= Quoted text =
US5326021A

US5326021A - Rigid insulated food tray

Info

Publication number: US5326021A
Application number: US08/010,561
Authority: US
Inventors: Robert A. Farrell; Todd H. Huffman
Original assignee: Westvaco Corp
Current assignee: Weyerhaeuser Co
Priority date: 1993-01-28
Filing date: 1993-01-28
Publication date: 1994-07-05
Anticipated expiration: 2013-01-28
Also published as: FI940269A; CA2112931A1; EP0608971A3; EP0608971A2; FI940269A0; NO940013L; NO940013D0; JPH06293334A

Abstract

A composite material package in the configuration of a fluid confining tray or bowl is fabricated with a corrugated paperboard structural substrate and internally sealed with a blow mold applied film of polymer.

Description

BACKGROUND OF THE INVENTION

1. Field of the Invention

The present invention relates to a packaging article and corresponding blank component for its manufacture.

2. Description of the Prior Art

U.S. Pat. No. 3,324,214 issued Jun. 6, 1967 to W. A. Schaich describes a process for fabricating what is known to the art as a "bag-in-a-box," Schaich confines a four panel corrugated paperboard sleeve folded from an end-flap enclosed box within a mold structure. Axially through the structurally confined sleeve is drawn an extruded polymer parison. This parison is expanded against the sleeve and removable, top and bottom, mold end plates. Upon removal from the mold, the corrugated box end flaps are closed to provide a fluid-tight, cubically configured, corrugated paperboard container.

U.S. Pat. No. 5,009,039 issued Apr. 23, 1991 to B. A. Goldberg describes a method for fabricating a fluid confining tray having a solid, 0.007 to 0.035 inch thick paperboard sheet substrate blank that is fold erected with corner lapping flaps and confined in pairs within a divided blow mold cavity. A segment of continuously extruded polymer parison tube is clamped and sealed within the cavity by closure of the mold halves. Upon expansion and chilling of the parison segment, the divided mold is opened to release two, oppositely facing tray structures unitized by an unlaminated band of polymer film. The unlaminated polymer band is subsequently trimmed to separate the two-open-top tray products.

As the heat-and-serve markets of prepared and packaged foods have developed for individual and small serving portions, demand has also risen in institutional markets for the same or similar convenience in one to five liter volumes. However, individual serving package structures based upon solid bleached sulphate paperboard have not proven sufficiently strong or rigid to accommodate this institutional market.

It is, therefore, an object of the present invention to provide a fluid tight, composite material tray structure that is sufficiently large and rigid to accommodate a one to five liter volume.

= Extracted data =
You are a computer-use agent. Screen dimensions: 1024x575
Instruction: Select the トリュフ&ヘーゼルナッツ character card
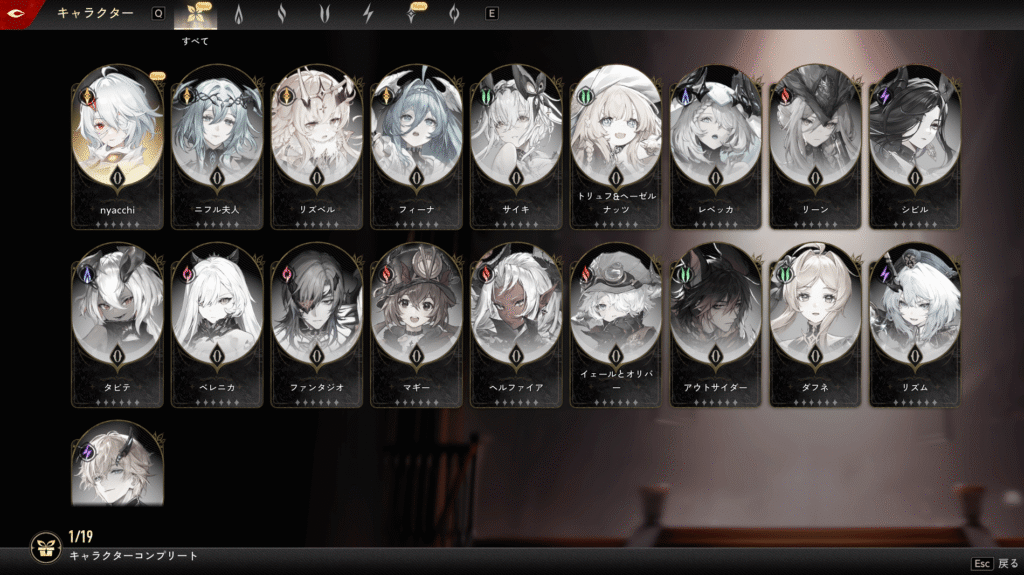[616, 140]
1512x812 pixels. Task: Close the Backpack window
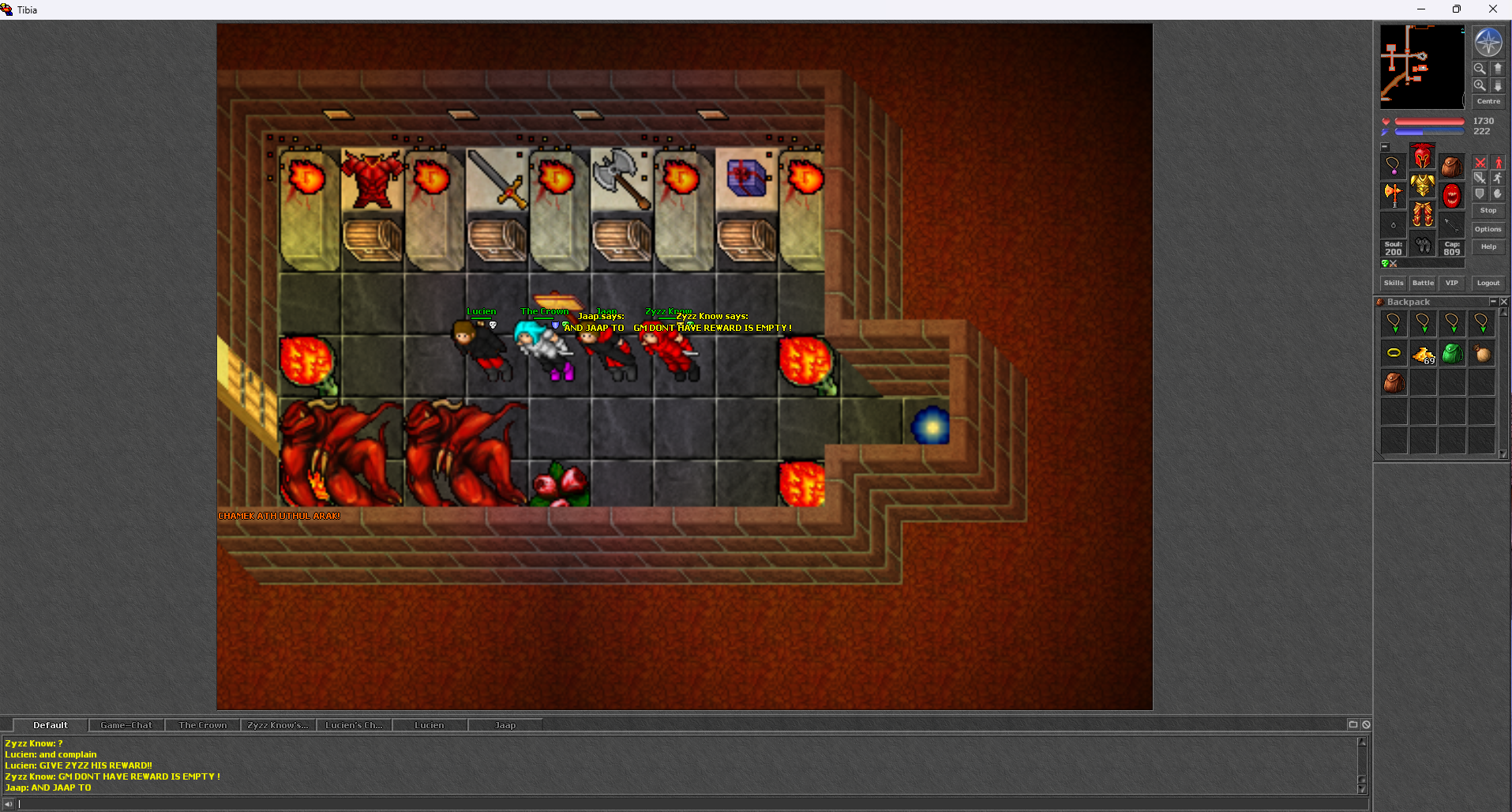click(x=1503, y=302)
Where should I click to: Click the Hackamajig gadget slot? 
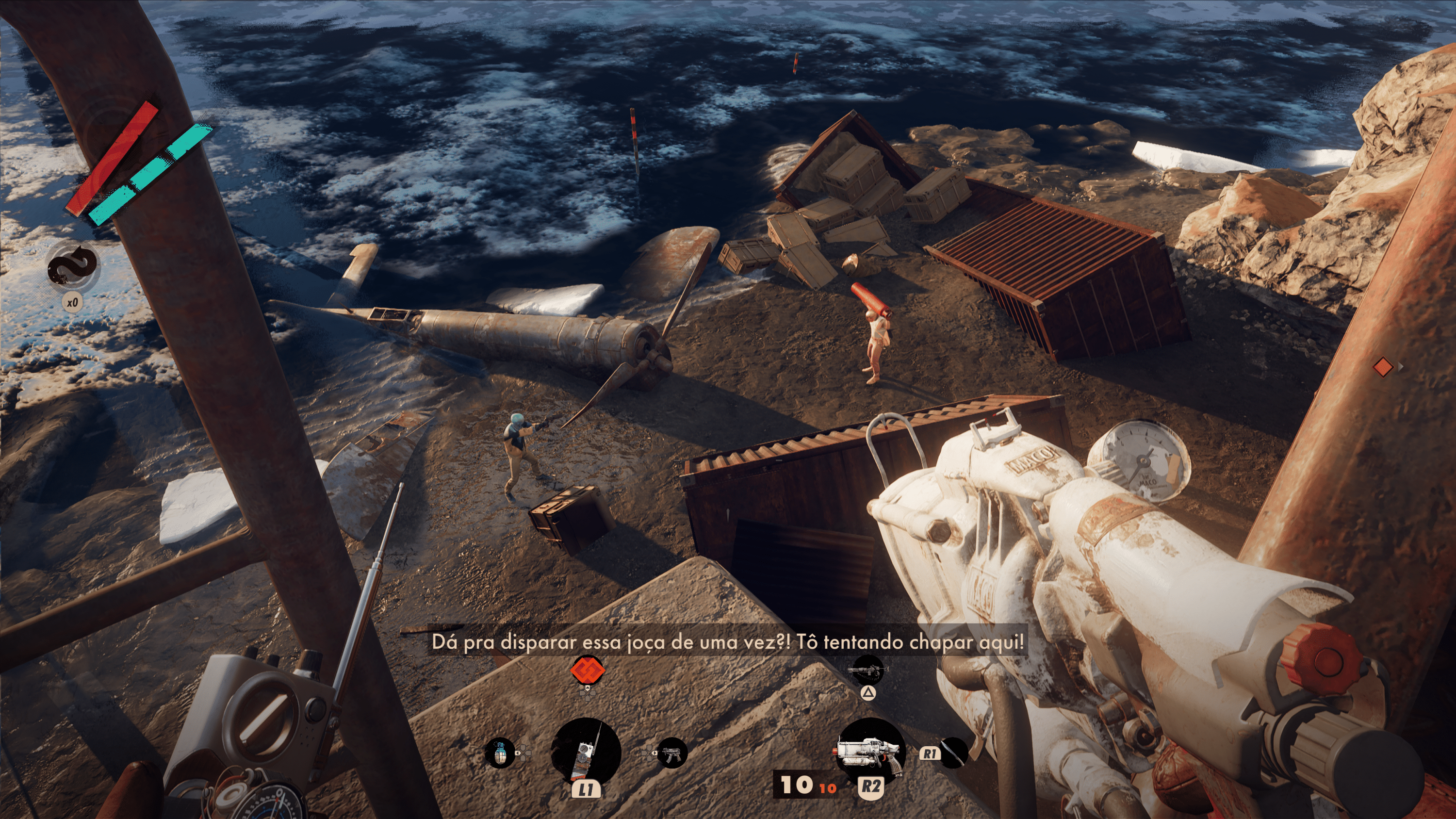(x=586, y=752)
...
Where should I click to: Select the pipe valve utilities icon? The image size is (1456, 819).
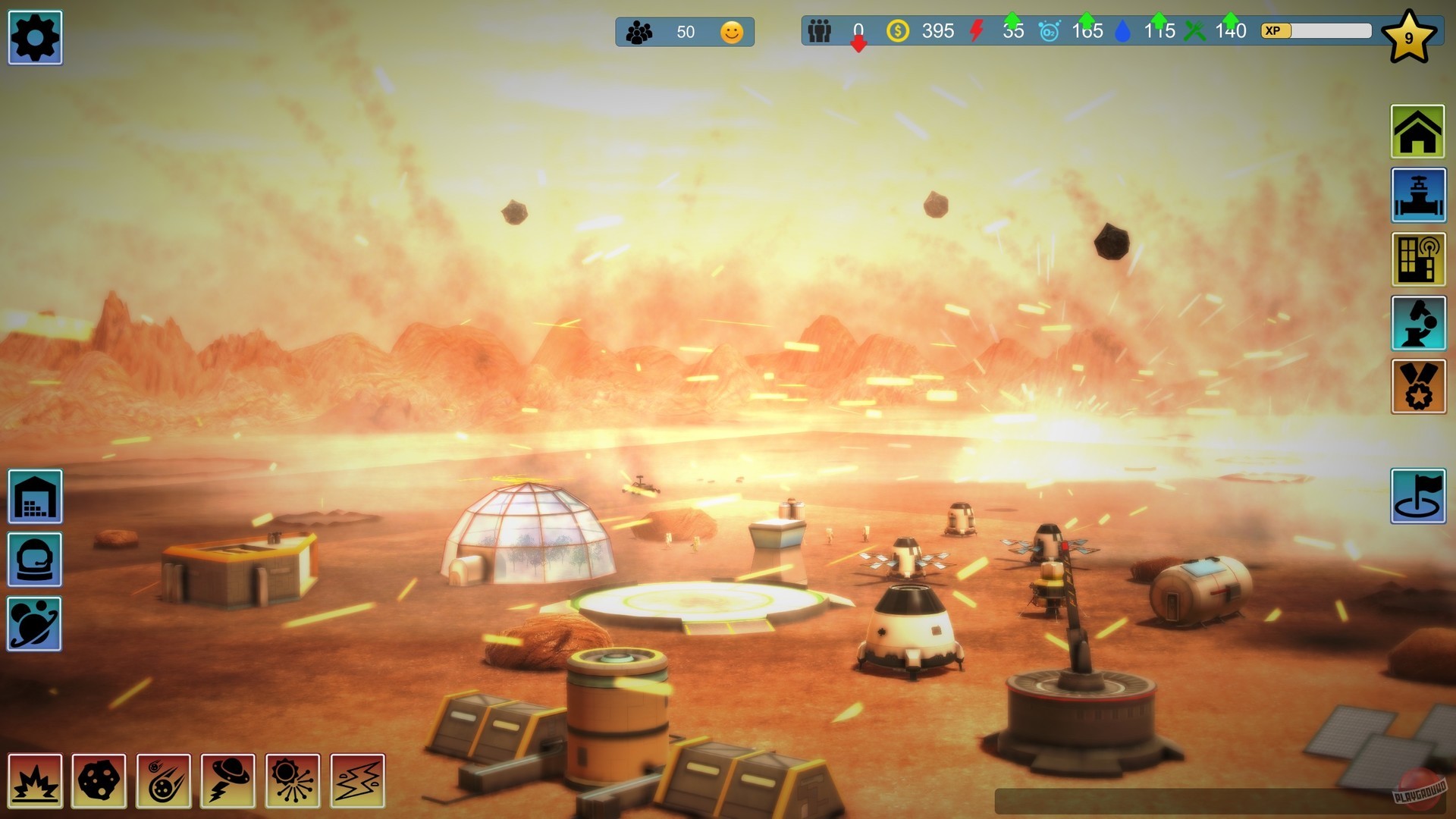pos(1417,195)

= Things to do =
A – From the food tray patent, write out the part that opens with the words containing "The present invention relates" and closes with "corrugated paperboard container.".
B – List every publication number given under "Also published as" in the food tray patent.
The lines play no part in what is asked here.

= Correct answers =
A –
The present invention relates to a packaging article and corresponding blank component for its manufacture.

2. Description of the Prior Art

U.S. Pat. No. 3,324,214 issued Jun. 6, 1967 to W. A. Schaich describes a process for fabricating what is known to the art as a "bag-in-a-box," Schaich confines a four panel corrugated paperboard sleeve folded from an end-flap enclosed box within a mold structure. Axially through the structurally confined sleeve is drawn an extruded polymer parison. This parison is expanded against the sleeve and removable, top and bottom, mold end plates. Upon removal from the mold, the corrugated box end flaps are closed to provide a fluid-tight, cubically configured, corrugated paperboard container.

B –
FI940269A
CA2112931A1
EP0608971A3
EP0608971A2
FI940269A0
NO940013L
NO940013D0
JPH06293334A